[Dataset entries]

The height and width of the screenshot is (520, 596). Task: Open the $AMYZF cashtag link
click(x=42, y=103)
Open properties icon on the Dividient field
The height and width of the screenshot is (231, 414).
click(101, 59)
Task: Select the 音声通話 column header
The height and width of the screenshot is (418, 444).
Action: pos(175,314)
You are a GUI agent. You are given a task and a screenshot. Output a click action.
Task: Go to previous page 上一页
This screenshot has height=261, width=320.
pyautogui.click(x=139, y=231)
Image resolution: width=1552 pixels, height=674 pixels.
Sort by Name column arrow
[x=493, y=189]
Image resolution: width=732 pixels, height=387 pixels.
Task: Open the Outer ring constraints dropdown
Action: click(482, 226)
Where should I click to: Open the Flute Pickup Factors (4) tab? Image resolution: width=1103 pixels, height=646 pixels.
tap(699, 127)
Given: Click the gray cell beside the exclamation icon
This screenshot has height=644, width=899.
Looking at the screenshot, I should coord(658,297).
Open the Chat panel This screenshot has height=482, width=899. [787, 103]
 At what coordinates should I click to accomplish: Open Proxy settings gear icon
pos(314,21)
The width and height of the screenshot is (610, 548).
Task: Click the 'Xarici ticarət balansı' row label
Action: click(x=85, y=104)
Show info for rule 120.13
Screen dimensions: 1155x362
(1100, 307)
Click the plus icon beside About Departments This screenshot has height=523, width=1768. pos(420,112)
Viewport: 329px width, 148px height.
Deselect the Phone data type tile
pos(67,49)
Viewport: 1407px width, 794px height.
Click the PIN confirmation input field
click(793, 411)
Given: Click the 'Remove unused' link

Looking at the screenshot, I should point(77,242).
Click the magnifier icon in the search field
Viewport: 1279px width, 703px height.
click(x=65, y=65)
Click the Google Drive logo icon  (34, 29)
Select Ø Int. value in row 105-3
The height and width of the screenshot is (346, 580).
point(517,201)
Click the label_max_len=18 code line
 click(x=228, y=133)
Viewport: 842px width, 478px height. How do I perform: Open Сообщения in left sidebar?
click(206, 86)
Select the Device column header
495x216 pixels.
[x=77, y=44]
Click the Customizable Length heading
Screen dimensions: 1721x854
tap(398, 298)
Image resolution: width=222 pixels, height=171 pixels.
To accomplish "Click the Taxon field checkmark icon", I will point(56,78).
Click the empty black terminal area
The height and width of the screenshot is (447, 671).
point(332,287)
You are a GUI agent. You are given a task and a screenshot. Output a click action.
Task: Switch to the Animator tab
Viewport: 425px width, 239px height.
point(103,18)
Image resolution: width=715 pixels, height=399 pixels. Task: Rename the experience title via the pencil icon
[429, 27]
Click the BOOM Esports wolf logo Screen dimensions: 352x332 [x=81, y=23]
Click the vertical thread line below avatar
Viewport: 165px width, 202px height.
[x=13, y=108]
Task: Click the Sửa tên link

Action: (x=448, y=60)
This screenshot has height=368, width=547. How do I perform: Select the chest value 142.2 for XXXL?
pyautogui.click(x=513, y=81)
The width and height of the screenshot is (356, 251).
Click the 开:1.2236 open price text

* [Goal of the exercise]
Look back at the entries above and repeat, unchanged, every line from the line holding "Task: Select the 音声通話 column header" through the line holding "Open the Chat".

* [Reply]
Task: Select the 音声通話 column header
The height and width of the screenshot is (418, 444).
Action: pos(175,314)
You are a GUI agent. You are given a task and a screenshot. Output a click action.
Task: Go to previous page 上一页
This screenshot has height=261, width=320.
pyautogui.click(x=139, y=231)
Image resolution: width=1552 pixels, height=674 pixels.
Sort by Name column arrow
[x=493, y=189]
Image resolution: width=732 pixels, height=387 pixels.
Task: Open the Outer ring constraints dropdown
Action: click(482, 226)
Where should I click to: Open the Flute Pickup Factors (4) tab? Image resolution: width=1103 pixels, height=646 pixels.
tap(699, 127)
Given: Click the gray cell beside the exclamation icon
This screenshot has height=644, width=899.
Looking at the screenshot, I should coord(658,297).
Open the Chat panel This screenshot has height=482, width=899. [787, 103]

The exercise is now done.